On Sat, Dec 31, 2016 at 06:52 AM, Don Ward wrote:
On 30 Dec 2016, at 03:34, btif...@vivaldi.net (mailto:btif...@vivaldi.net)
wrote:
Jafar, Clinton; I need a little education on the new mkExternal feature in
icall.h, as I could not get a working sample. Currently, pointer data is just
sent back as an integer handle (which will break on some platforms), and I'd
like to extend the supported types to C structs and pointers to memory blocks,
etc. I hope that just a short working example on what the actual C data type
declaration is to start running with it; could not tell from the macro, so I
thought I'd just ask instead of flailing about.
I’m guessing we’re talking about revision 4642 here. If so, the “guilty party”
is me. The intention is that an external value is an opaque type: something
that is generated by the C code, passed into the Unicon code and given back as
required.

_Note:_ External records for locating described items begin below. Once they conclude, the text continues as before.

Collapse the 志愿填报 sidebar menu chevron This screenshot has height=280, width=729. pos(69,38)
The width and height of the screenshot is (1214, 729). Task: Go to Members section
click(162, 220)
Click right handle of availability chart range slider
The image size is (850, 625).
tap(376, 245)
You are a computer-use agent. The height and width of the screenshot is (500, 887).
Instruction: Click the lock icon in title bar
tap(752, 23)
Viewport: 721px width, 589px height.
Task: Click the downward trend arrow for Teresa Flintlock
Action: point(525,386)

The Unicon code should not manipulate it or poke around inside it
—it’s supposed to be opaque — just give it back to the C code when needed.
A good example of it’s use (which will be coming to a distribution near you
fairly soon, I hope) is the way that RFC6234 handles the secure hash context.
The context, which is created by the routines, is passed back to the caller,
which gives it back to the hash routine for each subsequent operation.
I hope that makes things a bit clearer. Sorry for the confusion, but the RF6234
code, which would have provided an example of how to use mkExternal, is still
in the works, awaiting some changes to how things are organised.
Regards
Don
Thanks, Don.
I'm starting to get my head around it a little more. It will come in handy on
the next update of uniffi, as I'll be adding struct data passing and return
types.
It took a little while to unsquirrel the list management, and I'll be asking
for feedback on how that might be improved on, and strengthened. I had to add
the b_elem struct to my local copy of icall.h to make it easier on the brain,
but then stumbled into how IListVal and RListVal works, and went from there. It
is simpler now, then when I was flailing, but I'm not overly sure it's safer or
the most efficient.
libffi and calling C routines without loadfunc is pretty handy (and much fun).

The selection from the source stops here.